A famous Gemarrah in Tainis teaches us about the Talmudic principle of Hekesh, a juxtaposition of verses or opinions that imply a connection between two seemingly disparate ideas. This rule, applied to our new world, has some profound implications.

The biggest opponents of gay marriage in America are also the biggest proponents of the movie "The Passion of the Christ". Which clearly means that to oppose gay marriage is to support the evangelical view of the world, Christ's death, Jewish culpability, the Resurrection, Eretz Yisroel Hashleimah and the 700 Club.

To oppose the film, however, means that you would like Mahmoud Abbas as your next door neighbor, and suggests that the reason you like to stay until 1:00 am in the Bais Medrish with your Chavrusa is NOT because you are really fascinated by that Gevaldikah Toisfois, if you know what I mean.

Indeed, the entire history of Klal Yisroel is filled with similar confusing paradoxes of logic and circumstance. Esther HaMalkah saves Klal Yisroel by playing "hide the scepter" with Achashveiroish. Aron Hacoihain, the Minuval, leads Klal Yisroel into worshipping Avoidah Zorah, yet gets a promotion. King David, Dovid Hamalech, is Mezaneh with his most loyal soldier's wife, and subsequently has the soldier killed, yet still accumulates residential apartment buildings and other valuable investment properties.

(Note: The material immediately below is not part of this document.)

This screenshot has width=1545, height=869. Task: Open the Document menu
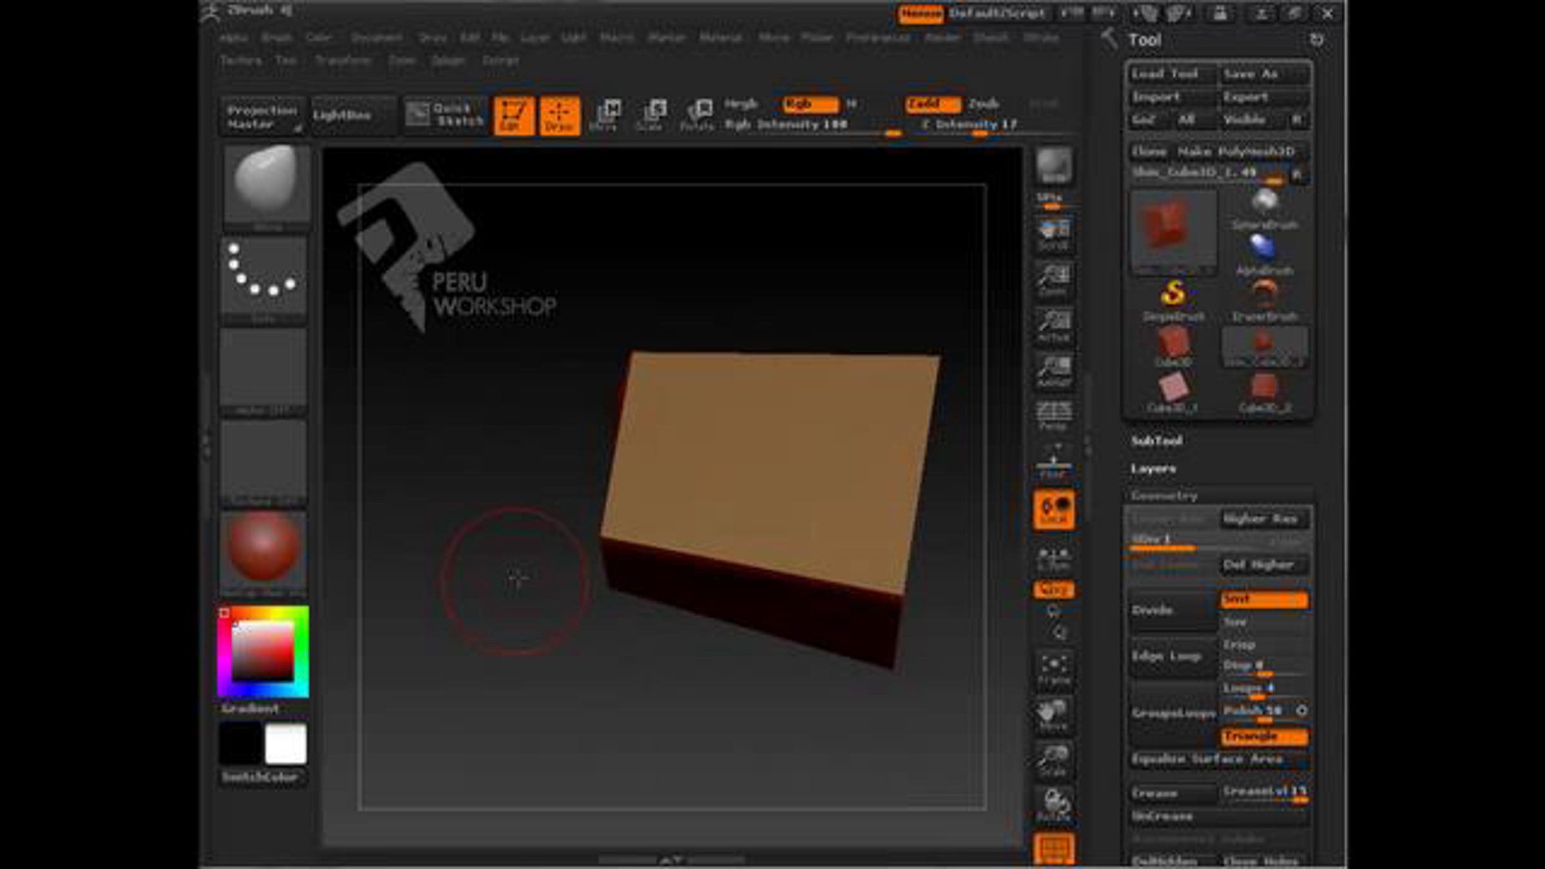377,38
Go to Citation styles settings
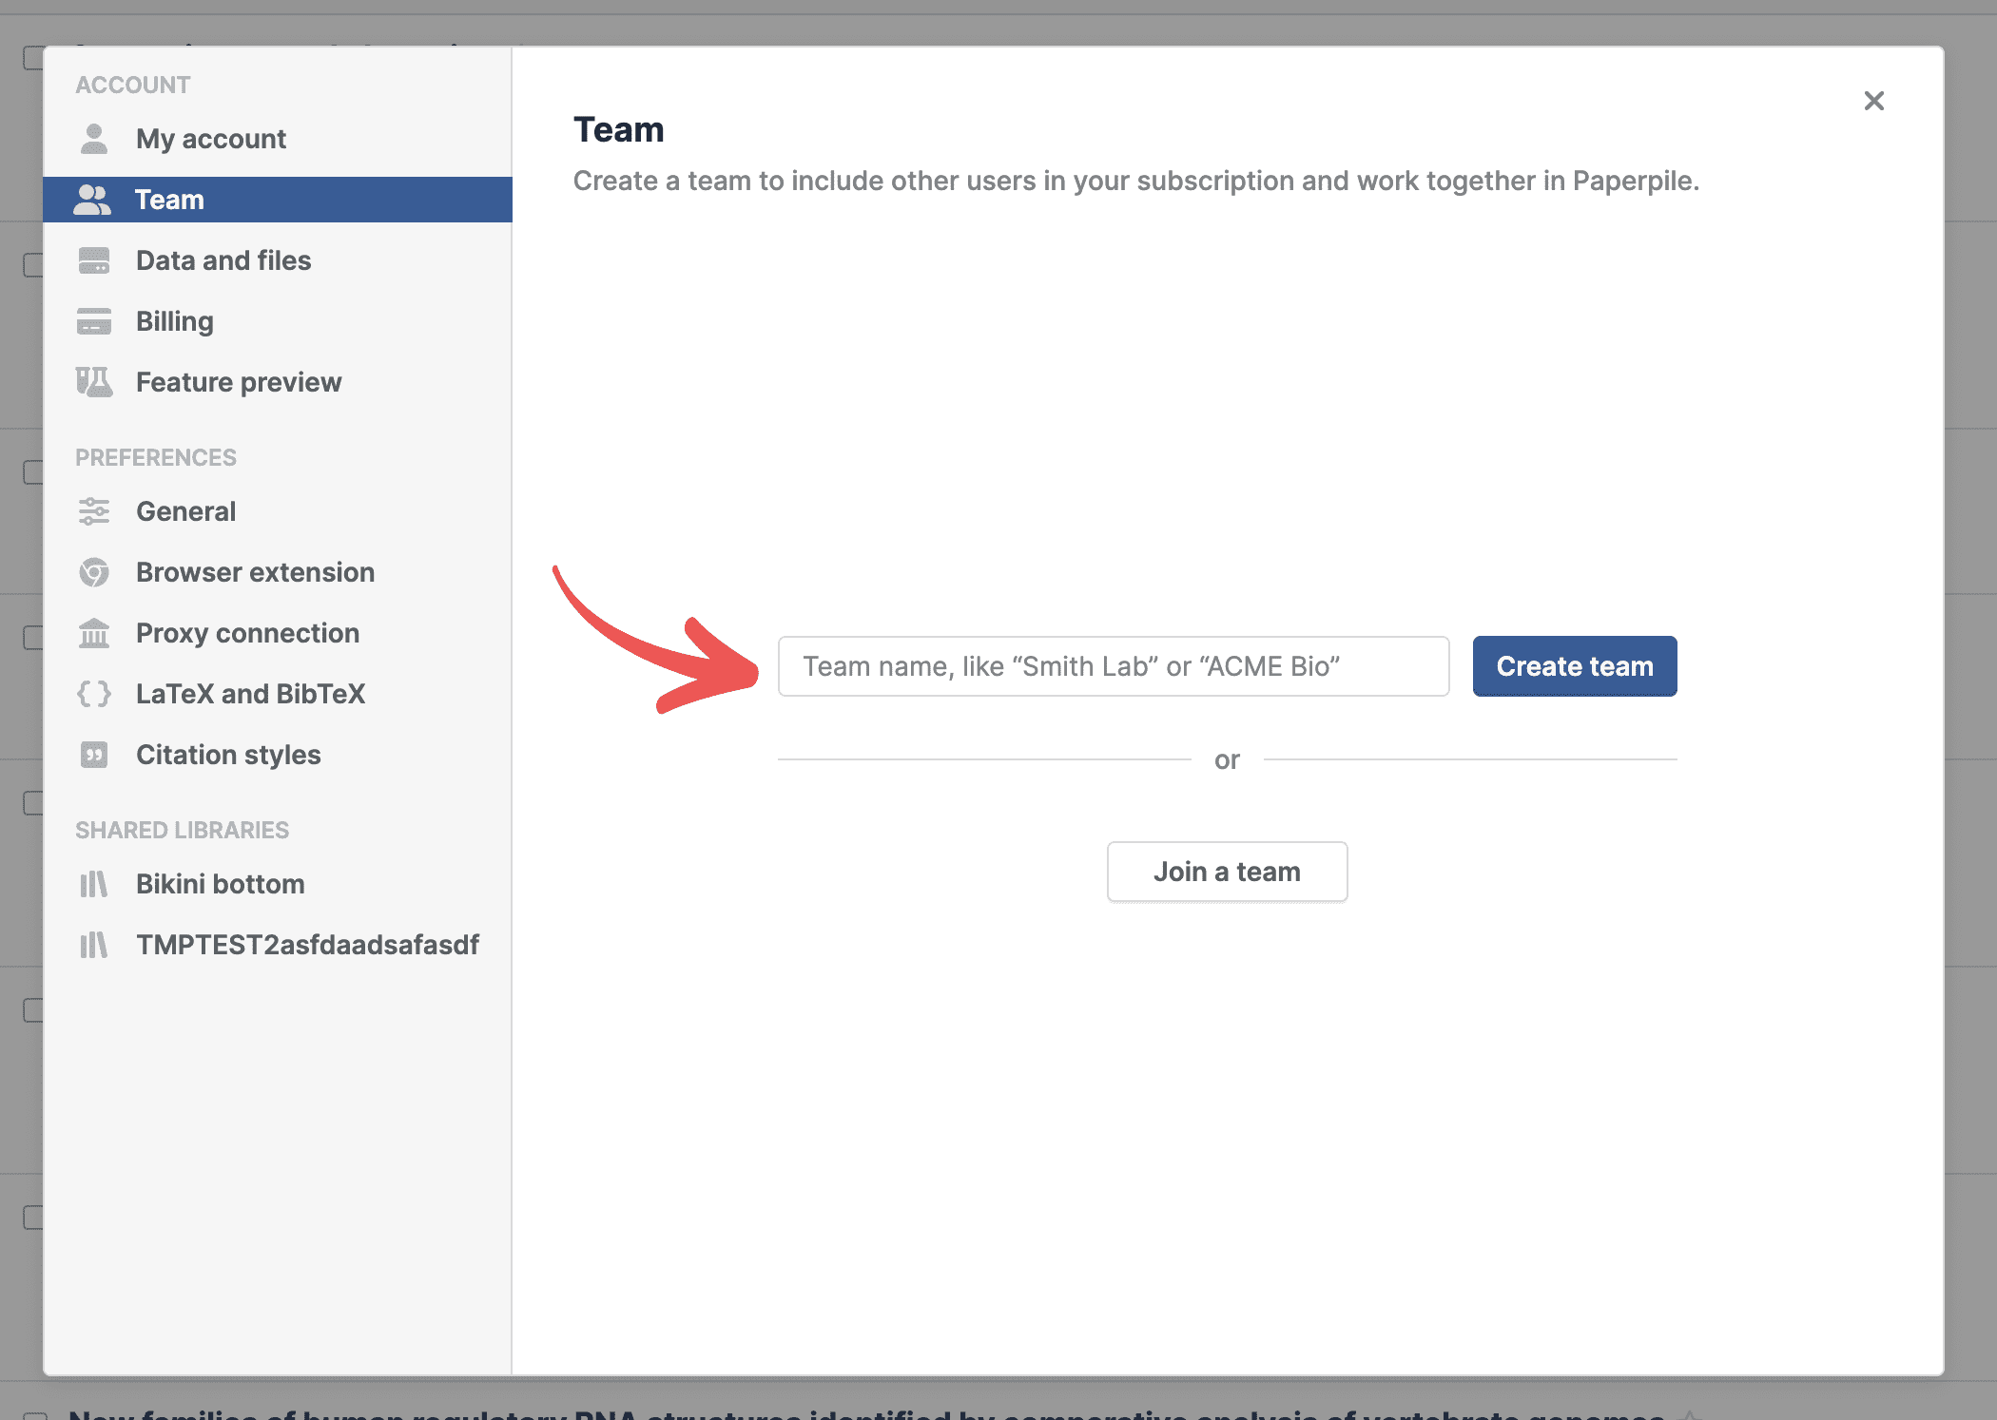The image size is (1997, 1420). pos(228,755)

At the same time, Moishe Rabbeinu touches a rock and is punished like a three year old child. Yoishiyahu Hamelech leads a significant return to Toiras Moishe, and is rewarded with an arrow through the heart. Rabbi Akiva develops the category structure for Toirah Sheh Baal Peh that we still use today, but later becomes the tragic subject of somber dirges read by starving people twice a year.

Of course, Yushka Pandra was perceived, is perceived, by his followers to be the Moshiach. We ourselves have also longed for salvation. It was that same Rabbi Akiva who once declared Bar Koichba to be the Moshiach. And who is to say he was wrong? (Well, actually the Romans, come to think of it.) The Lubavitcher Rebbe apparently thought that he himself was Moshiach, and years after his death, he lives on, Boruch Hashem, through the infighting of his followers.

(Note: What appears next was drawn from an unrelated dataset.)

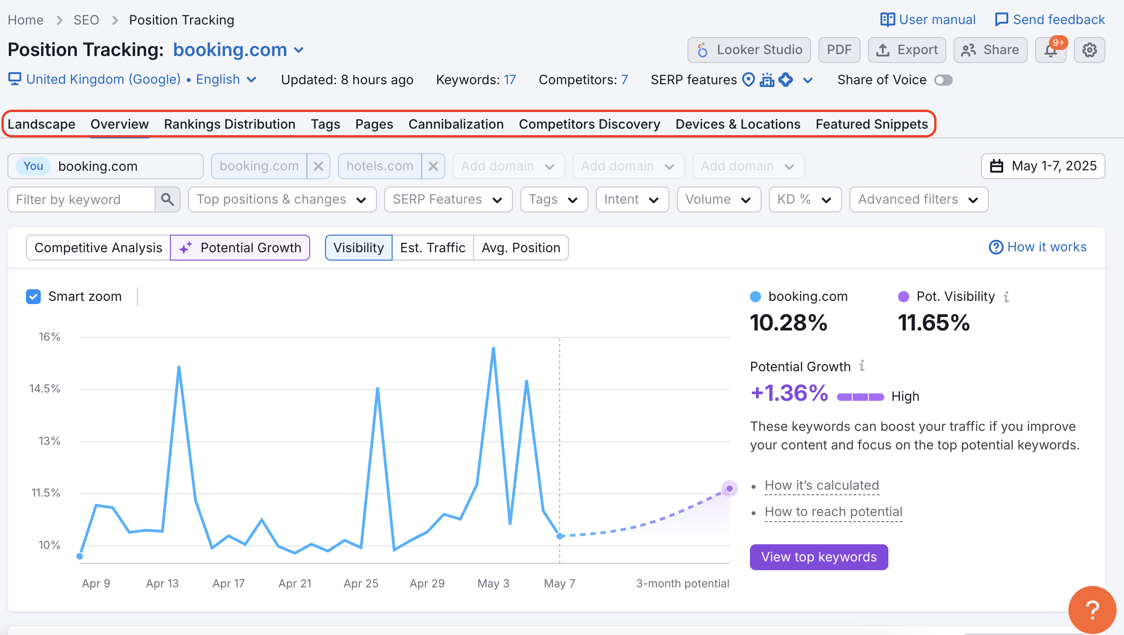Open the How it's calculated link
Image resolution: width=1124 pixels, height=635 pixels.
[821, 485]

Come to think of it, I may be the Moshiach. Follow the logic: I have more Toirah in my Payis than you have in your whole head of hair, you Vilda Chaya. I have never said that I am NOT the Moshiach. And can you think of anyone in our generation more qualified to be the Moshiach than me?

So life is fundamentally complicated and makes no sense to simple minded people like you, you Am Ha’aretz. And if you don't like it, go take it up with the Hakadoshboruchhu.

So how can we possibly understand this complex world?

The Ari Zahl explains the complexities of the world through his conception of the secret workings of the universe. He describes our world as originally designed by the Reboinoisheloilum to be perfect; however, through some cosmic accident, the world became fundamentally flawed. And our mission in the Oilam Hazeh is to rescue the lost bits of Kiddushah, the "holy sparks," that have been scattered throughout the cruel nether underpinnings of the world.

And how do we capture these sparks? By doing Mitzvois. By giving Tzedakah. By focusing not only on Bain Adam LaMakoim, but also on Bain Adam LeChaveiro. By helping old ladies across the street. By being Mezaneh with fat chicks that no one else is willing to sleep with. By opening up your home and your heart to others, even when they are different than you. By helping the widow and the orphan, the single parent and the foresaken child.

Who are we to reject the feelings, the physical needs, or the emotional needs of the Aimishteh’s creations, ALL of His creations, whatever their creed or color or gender or economic status or sexual orientation? So what's a little Mishkav Zachor or Mishkav Nekayvah between friends? This is OUR world, the real world, created by the Melech Malchei HaMelachim, Hakadoshboruchhu, not some fictional construct created out of someone’s imagination.

Indeed, good can come from strange places. Take crucifixion for example. It was the cruelest form of punishment developed by the evil Roman Empire. It was designed to spread fear and intimidation. It killed people slowly, as they suffered from hunger, thirst, and the impact of the elements. However, if I can ever get a hold of Mel Gibson, I've got a big Tzailem in my backyard with his name on it.